Section 6.08 No Limitation on Voting Rights; Limitation on Dissenter's Rights. To the extent permissible under the applicable law of any jurisdiction to which the corporation may become subject by reason of the conduct of business, the ownership of assets, the residence of shareholders, the location of offices or facilities, or any other item, the corporation elects not to be governed by the provisions of any statute that (i) limits, restricts, modifies, suspends, terminates, or otherwise affects the rights of any shareholder to cast one vote for each share of common stock registered in the name of such shareholder on the books of the corporation, without regard to whether such shares were acquired directly from the corporation or from any other person and without regard to whether such shareholder has the power to exercise or direct the exercise of voting power over any specific fraction of the shares of the corporation or from any other person and without regard to whether such shareholder has the power to exercise or direct the exercise of voting power over any specific fraction of the shares of common stock of the corporation issued and outstanding or (ii) grants to any shareholder the right to have his or her stock redeemed or purchased by the corporation or any other shareholder on the acquisition by any person or group of persons of shares of the corporation. In particular, to the extent permitted under the laws of the state of incorporation, the corporation elects not to be governed by any such provision, including the provisions of the Utah Control Shares Acquisition Act,
Section 61-6-1 et seq., of the Utah Code Annotated, as amended, or any statute of similar effect or tenor.


ARTICLE VII

EXECUTIVE COMMITTEE AND OTHER COMMITTEES

Section 7.01 How Constituted. The Board of Directors may designate an executive committee and such other committees as the Board of Directors may deem appropriate, each of which committees shall consist of two or more directors. Members of the executive committee and of any such other committees shall be designated annually at the annual meeting of the Board of Directors; provided, however, that at any time the Board of Directors may abolish or reconstitute the executive committee or any other committee. Each member of the executive committee and of any other committee shall hold office until his or her successor shall have been designated or until his or her resignation or removal in the manner provided in these Bylaws.

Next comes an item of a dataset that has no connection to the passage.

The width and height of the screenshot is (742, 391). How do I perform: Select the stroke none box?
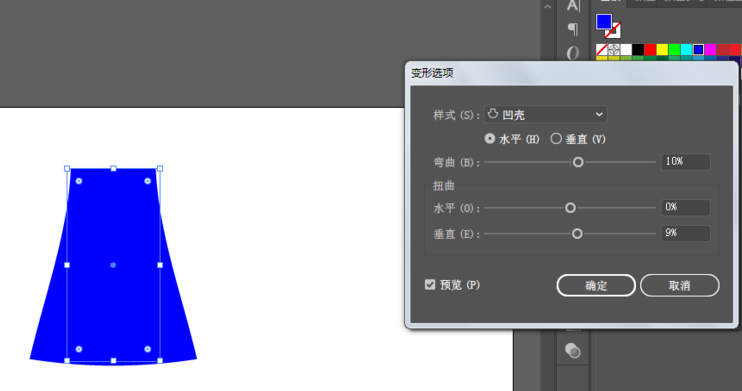(614, 31)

Section 7.02 Powers. During the intervals between meetings of the Board of Directors, the executive committee shall have and may exercise all powers of the Board of Directors in the management of the business and affairs of the corporation, except for the power to fill vacancies in the Board of Directors or to amend these Bylaws, and except for such powers as by law may not be delegated by the Board of Directors to an executive committee.

Section 7.03 Proceedings. The executive committee, and such other committees as may be designated hereunder by the Board of Directors, may fix its own presiding and recording officer or officers, and may meet at such place or places, at such time or times and on such notice (or without notice) as it shall determine from time to time. It will keep a record of its proceedings and shall report such proceedings to the Board of Directors at the meeting of the Board of Directors next following.

Section 7.04 Quorum and Manner of Acting. At all meetings of the executive committee, and of such other committees as may be designated hereunder by the Board of Directors, the presence of members constituting a majority of the total authorized membership of the committee shall be necessary and sufficient to constitute a quorum for the transaction of business, and the act of a majority of the members present at any meeting at which a quorum is present shall be the act of such committee. The members of the executive committee, and of such other committees as may be designated hereunder by the Board of Directors, shall act only as a committee and the individual members thereof shall have not powers as such.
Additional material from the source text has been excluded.